— WORK TO BE COMPLETED —
Express the lines below as a JSON list of strings, with one string per line and blank lines omitted.

-- start of TASK DATA --

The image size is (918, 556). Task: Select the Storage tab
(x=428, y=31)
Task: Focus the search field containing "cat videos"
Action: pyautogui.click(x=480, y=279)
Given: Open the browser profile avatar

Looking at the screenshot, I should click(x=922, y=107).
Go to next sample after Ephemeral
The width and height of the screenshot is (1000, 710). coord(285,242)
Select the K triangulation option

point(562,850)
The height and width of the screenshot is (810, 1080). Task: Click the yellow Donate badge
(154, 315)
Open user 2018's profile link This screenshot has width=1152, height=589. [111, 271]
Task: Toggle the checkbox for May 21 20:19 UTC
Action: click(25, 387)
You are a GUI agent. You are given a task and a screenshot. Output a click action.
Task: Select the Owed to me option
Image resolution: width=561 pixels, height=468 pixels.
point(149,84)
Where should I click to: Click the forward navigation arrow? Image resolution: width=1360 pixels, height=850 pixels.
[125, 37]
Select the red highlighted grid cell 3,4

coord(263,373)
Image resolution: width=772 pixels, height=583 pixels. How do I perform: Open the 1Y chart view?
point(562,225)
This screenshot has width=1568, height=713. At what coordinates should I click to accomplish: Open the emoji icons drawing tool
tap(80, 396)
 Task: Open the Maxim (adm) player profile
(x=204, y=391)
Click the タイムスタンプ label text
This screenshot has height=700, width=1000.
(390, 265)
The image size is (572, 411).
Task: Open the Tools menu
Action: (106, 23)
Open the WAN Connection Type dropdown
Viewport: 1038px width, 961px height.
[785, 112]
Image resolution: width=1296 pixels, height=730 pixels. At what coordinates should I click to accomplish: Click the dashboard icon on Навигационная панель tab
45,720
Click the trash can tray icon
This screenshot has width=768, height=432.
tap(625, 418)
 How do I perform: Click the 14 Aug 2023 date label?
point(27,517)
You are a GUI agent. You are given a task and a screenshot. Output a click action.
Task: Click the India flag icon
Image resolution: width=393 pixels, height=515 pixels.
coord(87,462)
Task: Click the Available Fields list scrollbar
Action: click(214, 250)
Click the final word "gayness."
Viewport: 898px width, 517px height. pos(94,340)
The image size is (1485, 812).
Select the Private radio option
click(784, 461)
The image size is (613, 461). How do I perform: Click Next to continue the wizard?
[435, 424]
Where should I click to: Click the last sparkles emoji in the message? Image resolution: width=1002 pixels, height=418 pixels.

-- end of TASK DATA --

— COMPLETED TASK —
[
  "The image size is (918, 556). Task: Select the Storage tab",
  "(x=428, y=31)",
  "Task: Focus the search field containing \"cat videos\"",
  "Action: pyautogui.click(x=480, y=279)",
  "Given: Open the browser profile avatar",
  "Looking at the screenshot, I should click(x=922, y=107).",
  "Go to next sample after Ephemeral",
  "The width and height of the screenshot is (1000, 710). coord(285,242)",
  "Select the K triangulation option",
  "point(562,850)",
  "The height and width of the screenshot is (810, 1080). Task: Click the yellow Donate badge",
  "(154, 315)",
  "Open user 2018's profile link This screenshot has width=1152, height=589. [111, 271]",
  "Task: Toggle the checkbox for May 21 20:19 UTC",
  "Action: click(25, 387)",
  "You are a GUI agent. You are given a task and a screenshot. Output a click action.",
  "Task: Select the Owed to me option",
  "Image resolution: width=561 pixels, height=468 pixels.",
  "point(149,84)",
  "Where should I click to: Click the forward navigation arrow? Image resolution: width=1360 pixels, height=850 pixels.",
  "[125, 37]",
  "Select the red highlighted grid cell 3,4",
  "coord(263,373)",
  "Image resolution: width=772 pixels, height=583 pixels. How do I perform: Open the 1Y chart view?",
  "point(562,225)",
  "This screenshot has width=1568, height=713. At what coordinates should I click to accomplish: Open the emoji icons drawing tool",
  "tap(80, 396)",
  " Task: Open the Maxim (adm) player profile",
  "(x=204, y=391)",
  "Click the タイムスタンプ label text",
  "This screenshot has height=700, width=1000.",
  "(390, 265)",
  "The image size is (572, 411).",
  "Task: Open the Tools menu",
  "Action: (106, 23)",
  "Open the WAN Connection Type dropdown",
  "Viewport: 1038px width, 961px height.",
  "[785, 112]",
  "Image resolution: width=1296 pixels, height=730 pixels. At what coordinates should I click to accomplish: Click the dashboard icon on Навигационная панель tab",
  "45,720",
  "Click the trash can tray icon",
  "This screenshot has width=768, height=432.",
  "tap(625, 418)",
  " How do I perform: Click the 14 Aug 2023 date label?",
  "point(27,517)",
  "You are a GUI agent. You are given a task and a screenshot. Output a click action.",
  "Task: Click the India flag icon",
  "Image resolution: width=393 pixels, height=515 pixels.",
  "coord(87,462)",
  "Task: Click the Available Fields list scrollbar",
  "Action: click(214, 250)",
  "Click the final word \"gayness.\"",
  "Viewport: 898px width, 517px height. pos(94,340)",
  "The image size is (1485, 812).",
  "Select the Private radio option",
  "click(784, 461)",
  "The image size is (613, 461). How do I perform: Click Next to continue the wizard?",
  "[435, 424]",
  "Where should I click to: Click the last sparkles emoji in the message? Image resolution: width=1002 pixels, height=418 pixels."
]